Start with the first line of the records below. Output each line exactly, ending with the one that contains "You are a computer-use".

== == ==

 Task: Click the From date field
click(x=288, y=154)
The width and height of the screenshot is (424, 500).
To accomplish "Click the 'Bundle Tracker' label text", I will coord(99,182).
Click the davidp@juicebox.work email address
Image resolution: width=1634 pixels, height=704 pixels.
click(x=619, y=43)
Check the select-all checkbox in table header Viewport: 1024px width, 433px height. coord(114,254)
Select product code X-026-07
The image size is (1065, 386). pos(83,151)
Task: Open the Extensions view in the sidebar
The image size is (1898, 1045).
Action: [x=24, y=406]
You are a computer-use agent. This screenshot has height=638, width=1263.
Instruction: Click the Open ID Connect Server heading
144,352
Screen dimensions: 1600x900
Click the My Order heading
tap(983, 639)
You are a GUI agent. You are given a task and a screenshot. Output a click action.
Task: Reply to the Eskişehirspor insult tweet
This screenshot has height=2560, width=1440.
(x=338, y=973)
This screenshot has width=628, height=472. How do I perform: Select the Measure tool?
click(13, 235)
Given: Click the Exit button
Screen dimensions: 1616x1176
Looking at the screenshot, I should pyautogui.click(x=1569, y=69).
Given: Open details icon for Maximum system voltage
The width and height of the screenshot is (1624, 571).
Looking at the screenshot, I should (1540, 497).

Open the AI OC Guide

== == ==

Solution below =>
 Task: Click the From date field
click(x=288, y=154)
The width and height of the screenshot is (424, 500).
To accomplish "Click the 'Bundle Tracker' label text", I will coord(99,182).
Click the davidp@juicebox.work email address
Image resolution: width=1634 pixels, height=704 pixels.
click(x=619, y=43)
Check the select-all checkbox in table header Viewport: 1024px width, 433px height. coord(114,254)
Select product code X-026-07
The image size is (1065, 386). pos(83,151)
Task: Open the Extensions view in the sidebar
The image size is (1898, 1045).
Action: [x=24, y=406]
You are a computer-use agent. This screenshot has height=638, width=1263.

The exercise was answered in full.